* What you will do *
Lay out everything from the line containing "Where should I click to: Click the OpenAI" down to the line containing "click(x=1275, y=134)" as a Markdown table with the columns No. and Line, one row per line. Skip the blank lines.
--- Input material ---
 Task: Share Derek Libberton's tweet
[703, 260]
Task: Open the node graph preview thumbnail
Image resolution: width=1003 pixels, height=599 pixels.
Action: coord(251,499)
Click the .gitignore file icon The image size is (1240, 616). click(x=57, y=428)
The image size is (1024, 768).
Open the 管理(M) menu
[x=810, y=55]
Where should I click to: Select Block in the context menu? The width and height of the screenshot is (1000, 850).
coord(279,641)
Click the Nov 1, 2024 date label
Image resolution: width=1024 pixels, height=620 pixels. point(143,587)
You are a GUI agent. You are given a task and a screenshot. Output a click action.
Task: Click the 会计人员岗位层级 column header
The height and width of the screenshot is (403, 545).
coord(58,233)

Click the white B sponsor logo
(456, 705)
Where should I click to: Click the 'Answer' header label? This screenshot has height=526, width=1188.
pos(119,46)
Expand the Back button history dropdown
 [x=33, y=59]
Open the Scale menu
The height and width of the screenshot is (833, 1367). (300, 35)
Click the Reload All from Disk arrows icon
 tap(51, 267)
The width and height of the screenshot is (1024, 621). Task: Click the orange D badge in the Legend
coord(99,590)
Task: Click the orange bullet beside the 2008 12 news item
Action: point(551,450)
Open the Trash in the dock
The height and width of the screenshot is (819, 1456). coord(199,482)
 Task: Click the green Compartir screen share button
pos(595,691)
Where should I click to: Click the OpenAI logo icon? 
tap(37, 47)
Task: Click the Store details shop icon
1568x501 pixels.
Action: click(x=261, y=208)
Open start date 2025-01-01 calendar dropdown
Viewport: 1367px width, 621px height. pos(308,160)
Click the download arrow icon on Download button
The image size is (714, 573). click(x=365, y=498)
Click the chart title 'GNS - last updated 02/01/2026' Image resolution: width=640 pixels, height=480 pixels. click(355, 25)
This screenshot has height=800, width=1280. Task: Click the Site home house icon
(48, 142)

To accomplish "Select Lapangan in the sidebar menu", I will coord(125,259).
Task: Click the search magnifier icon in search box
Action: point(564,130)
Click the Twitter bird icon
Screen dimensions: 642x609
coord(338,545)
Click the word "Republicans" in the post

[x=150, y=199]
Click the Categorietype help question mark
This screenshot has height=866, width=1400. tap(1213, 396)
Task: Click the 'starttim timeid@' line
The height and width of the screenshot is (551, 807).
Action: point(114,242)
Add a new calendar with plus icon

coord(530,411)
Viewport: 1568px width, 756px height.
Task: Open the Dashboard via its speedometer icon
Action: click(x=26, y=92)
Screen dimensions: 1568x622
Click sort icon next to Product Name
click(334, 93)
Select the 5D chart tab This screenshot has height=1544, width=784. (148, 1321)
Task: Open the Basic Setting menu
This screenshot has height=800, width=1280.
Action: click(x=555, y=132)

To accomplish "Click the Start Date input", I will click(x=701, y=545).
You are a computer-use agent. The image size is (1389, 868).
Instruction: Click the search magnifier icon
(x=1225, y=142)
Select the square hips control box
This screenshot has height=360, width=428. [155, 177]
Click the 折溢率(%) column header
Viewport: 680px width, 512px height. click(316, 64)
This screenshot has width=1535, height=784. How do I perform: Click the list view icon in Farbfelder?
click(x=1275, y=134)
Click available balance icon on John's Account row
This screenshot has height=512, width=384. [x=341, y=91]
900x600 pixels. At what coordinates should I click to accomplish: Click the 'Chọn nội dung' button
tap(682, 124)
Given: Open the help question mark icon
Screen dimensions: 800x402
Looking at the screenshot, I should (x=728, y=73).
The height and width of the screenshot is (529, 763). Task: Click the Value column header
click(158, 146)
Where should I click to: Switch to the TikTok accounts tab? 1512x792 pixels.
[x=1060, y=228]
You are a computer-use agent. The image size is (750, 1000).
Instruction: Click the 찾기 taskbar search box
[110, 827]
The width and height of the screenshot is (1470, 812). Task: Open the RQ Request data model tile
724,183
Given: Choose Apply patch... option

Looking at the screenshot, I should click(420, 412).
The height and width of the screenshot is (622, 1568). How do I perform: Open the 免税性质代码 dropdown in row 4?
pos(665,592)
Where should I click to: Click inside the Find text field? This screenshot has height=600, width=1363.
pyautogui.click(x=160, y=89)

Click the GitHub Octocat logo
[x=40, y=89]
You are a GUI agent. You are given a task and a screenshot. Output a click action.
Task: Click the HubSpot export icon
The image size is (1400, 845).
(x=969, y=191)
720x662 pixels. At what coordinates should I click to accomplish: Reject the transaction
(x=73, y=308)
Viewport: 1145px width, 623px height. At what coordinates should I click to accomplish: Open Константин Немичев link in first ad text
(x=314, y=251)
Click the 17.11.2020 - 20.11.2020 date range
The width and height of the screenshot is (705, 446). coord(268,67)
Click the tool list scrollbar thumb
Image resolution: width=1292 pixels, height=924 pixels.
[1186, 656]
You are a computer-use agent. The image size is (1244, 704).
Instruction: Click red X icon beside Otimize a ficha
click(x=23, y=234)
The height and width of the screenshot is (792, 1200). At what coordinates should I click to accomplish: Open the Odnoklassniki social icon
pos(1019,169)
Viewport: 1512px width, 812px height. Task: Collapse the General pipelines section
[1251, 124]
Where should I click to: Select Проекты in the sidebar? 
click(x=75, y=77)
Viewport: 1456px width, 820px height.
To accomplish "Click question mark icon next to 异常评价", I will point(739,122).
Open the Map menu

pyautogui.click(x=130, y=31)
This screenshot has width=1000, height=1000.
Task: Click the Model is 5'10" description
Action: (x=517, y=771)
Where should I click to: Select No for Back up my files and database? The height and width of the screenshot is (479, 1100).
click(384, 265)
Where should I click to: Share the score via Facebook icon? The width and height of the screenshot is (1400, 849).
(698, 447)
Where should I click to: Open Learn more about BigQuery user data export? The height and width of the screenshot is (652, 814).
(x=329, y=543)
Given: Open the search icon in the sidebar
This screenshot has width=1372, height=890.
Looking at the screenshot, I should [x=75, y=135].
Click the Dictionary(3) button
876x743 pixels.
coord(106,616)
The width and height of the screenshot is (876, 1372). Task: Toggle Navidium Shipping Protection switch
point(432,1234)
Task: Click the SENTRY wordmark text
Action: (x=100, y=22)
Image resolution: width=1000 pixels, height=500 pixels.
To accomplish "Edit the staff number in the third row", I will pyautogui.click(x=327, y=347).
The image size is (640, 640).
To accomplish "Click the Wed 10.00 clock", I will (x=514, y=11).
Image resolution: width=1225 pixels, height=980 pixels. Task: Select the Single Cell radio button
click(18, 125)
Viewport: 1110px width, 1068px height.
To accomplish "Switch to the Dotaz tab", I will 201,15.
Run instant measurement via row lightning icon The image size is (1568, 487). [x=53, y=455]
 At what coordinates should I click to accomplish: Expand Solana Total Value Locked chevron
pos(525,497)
---
* Answer to this problem *
| No. | Line |
|---|---|
| 1 | Where should I click to: Click the OpenAI logo icon?  |
| 2 | tap(37, 47) |
| 3 | Task: Click the Store details shop icon |
| 4 | 1568x501 pixels. |
| 5 | Action: click(x=261, y=208) |
| 6 | Open start date 2025-01-01 calendar dropdown |
| 7 | Viewport: 1367px width, 621px height. pos(308,160) |
| 8 | Click the download arrow icon on Download button |
| 9 | The image size is (714, 573). click(x=365, y=498) |
| 10 | Click the chart title 'GNS - last updated 02/01/2026' Image resolution: width=640 pixels, height=480 pixels. click(355, 25) |
| 11 | This screenshot has height=800, width=1280. Task: Click the Site home house icon |
| 12 | (48, 142) |
| 13 | To accomplish "Select Lapangan in the sidebar menu", I will coord(125,259). |
| 14 | Task: Click the search magnifier icon in search box |
| 15 | Action: point(564,130) |
| 16 | Click the Twitter bird icon |
| 17 | Screen dimensions: 642x609 |
| 18 | coord(338,545) |
| 19 | Click the word "Republicans" in the post |
| 20 | [x=150, y=199] |
| 21 | Click the Categorietype help question mark |
| 22 | This screenshot has height=866, width=1400. tap(1213, 396) |
| 23 | Task: Click the 'starttim timeid@' line |
| 24 | The height and width of the screenshot is (551, 807). |
| 25 | Action: point(114,242) |
| 26 | Add a new calendar with plus icon |
| 27 | coord(530,411) |
| 28 | Viewport: 1568px width, 756px height. |
| 29 | Task: Open the Dashboard via its speedometer icon |
| 30 | Action: click(x=26, y=92) |
| 31 | Screen dimensions: 1568x622 |
| 32 | Click sort icon next to Product Name |
| 33 | click(334, 93) |
| 34 | Select the 5D chart tab This screenshot has height=1544, width=784. (148, 1321) |
| 35 | Task: Open the Basic Setting menu |
| 36 | This screenshot has height=800, width=1280. |
| 37 | Action: click(x=555, y=132) |
| 38 | To accomplish "Click the Start Date input", I will click(x=701, y=545). |
| 39 | You are a computer-use agent. The image size is (1389, 868). |
| 40 | Instruction: Click the search magnifier icon |
| 41 | (x=1225, y=142) |
| 42 | Select the square hips control box |
| 43 | This screenshot has height=360, width=428. [155, 177] |
| 44 | Click the 折溢率(%) column header |
| 45 | Viewport: 680px width, 512px height. click(316, 64) |
| 46 | This screenshot has width=1535, height=784. How do I perform: Click the list view icon in Farbfelder? |
| 47 | click(x=1275, y=134) |